(Stored data)
⁂

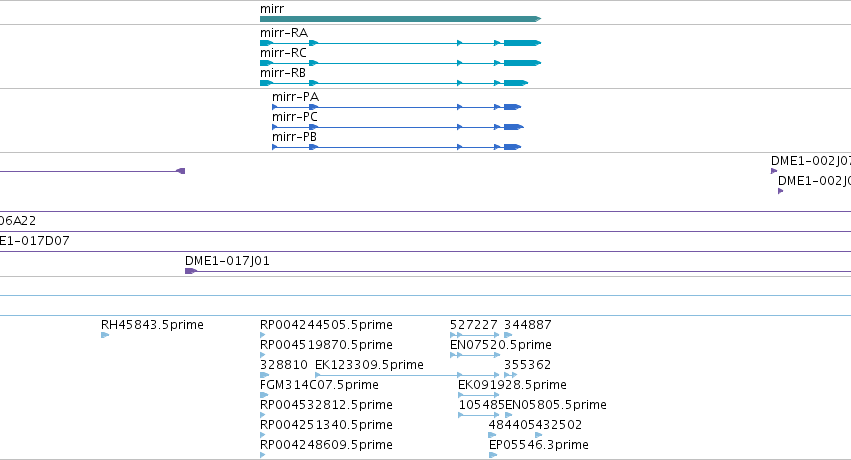Select the EN07520.5prime label
The height and width of the screenshot is (460, 851).
pos(500,344)
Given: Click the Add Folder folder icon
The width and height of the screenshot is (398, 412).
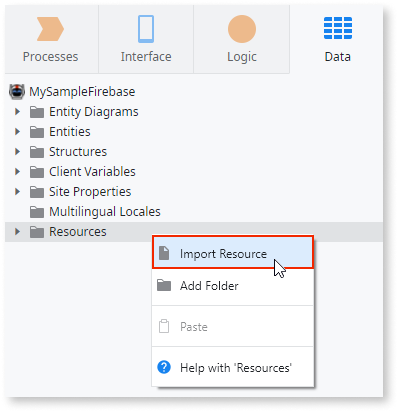Looking at the screenshot, I should click(164, 285).
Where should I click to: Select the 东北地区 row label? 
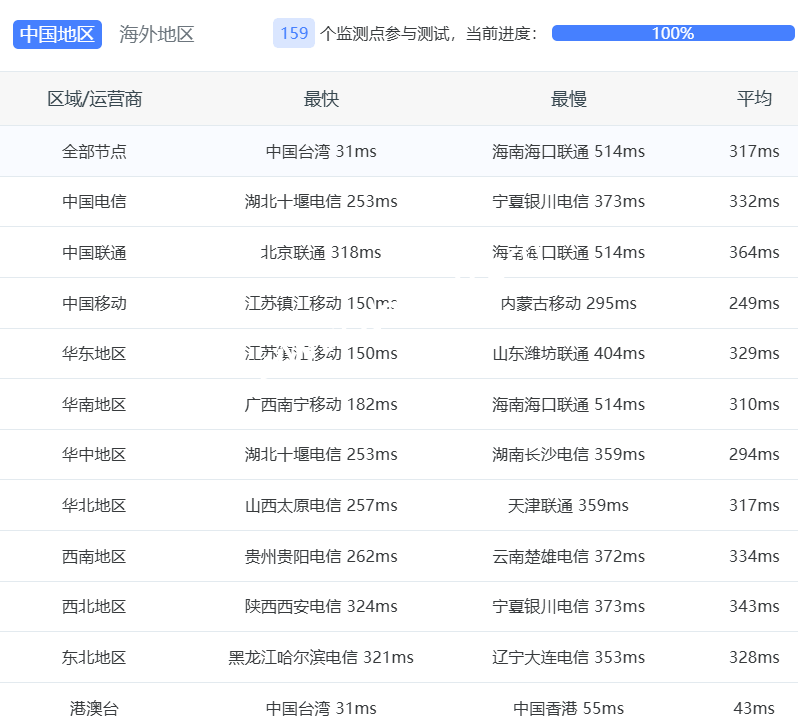tap(95, 658)
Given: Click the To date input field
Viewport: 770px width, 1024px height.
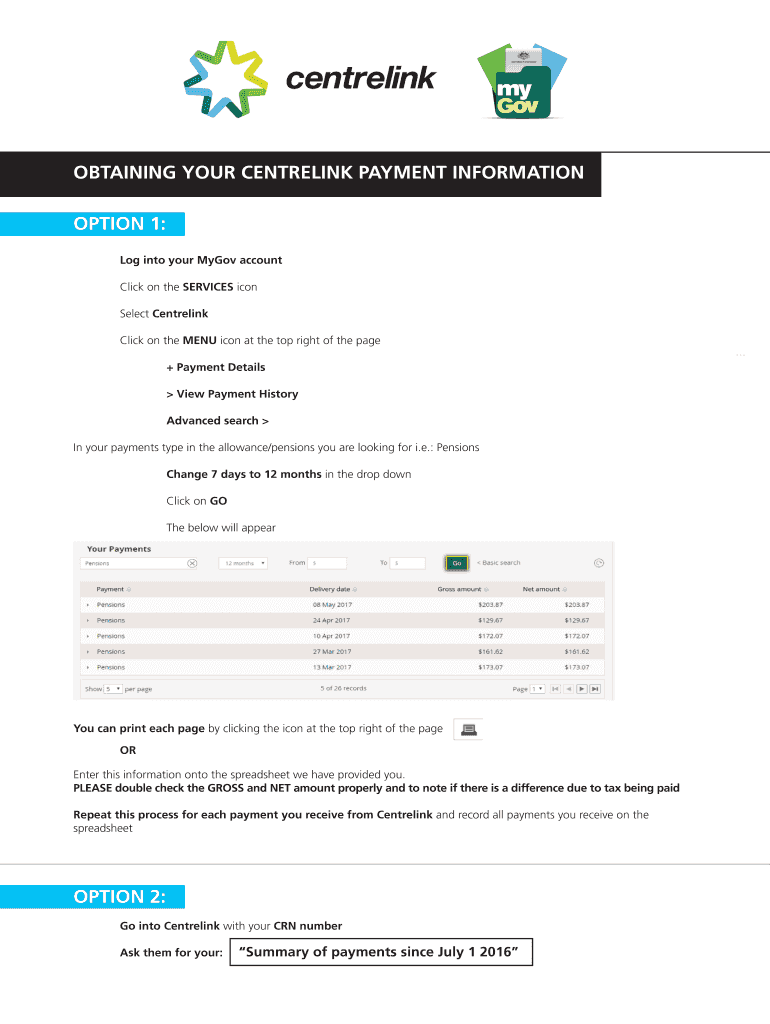Looking at the screenshot, I should coord(408,563).
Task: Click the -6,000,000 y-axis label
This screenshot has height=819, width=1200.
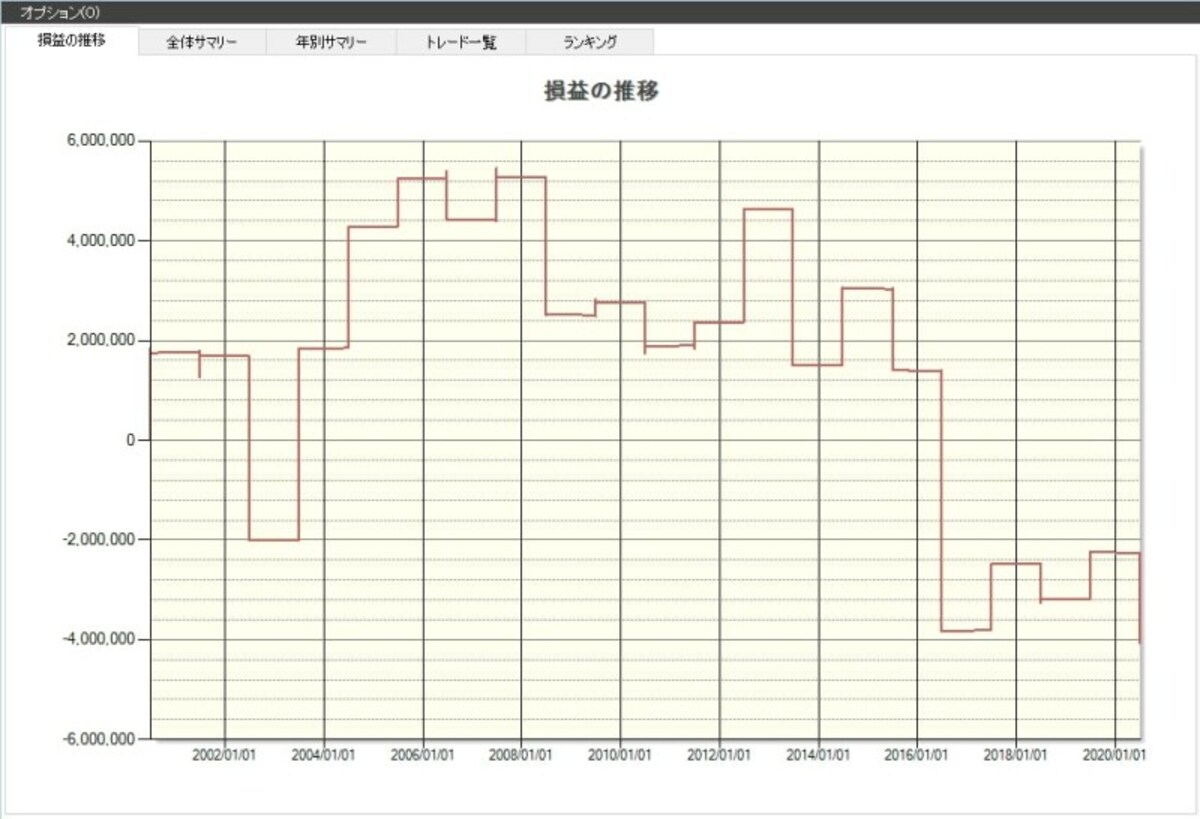Action: [x=99, y=739]
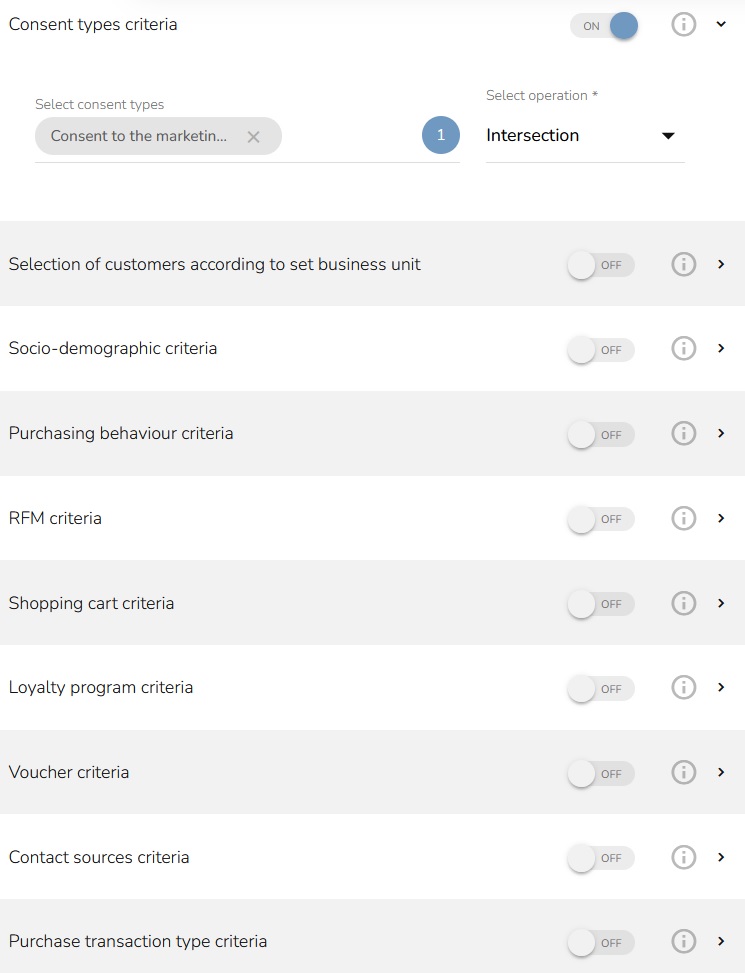Screen dimensions: 745x973
Task: Remove the marketing consent chip
Action: click(x=253, y=137)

⁂

Reproduce verbatim every line starting at the line that holds "Viewport: 770px width, 1024px height." and ending with the final line of the data; omit the pictures.

- _Solved exercise_:
Viewport: 770px width, 1024px height.
Looking at the screenshot, I should coord(408,563).
Task: Click the -6,000,000 y-axis label
This screenshot has height=819, width=1200.
Action: [x=99, y=739]
Screen dimensions: 745x973
Task: Remove the marketing consent chip
Action: click(x=253, y=137)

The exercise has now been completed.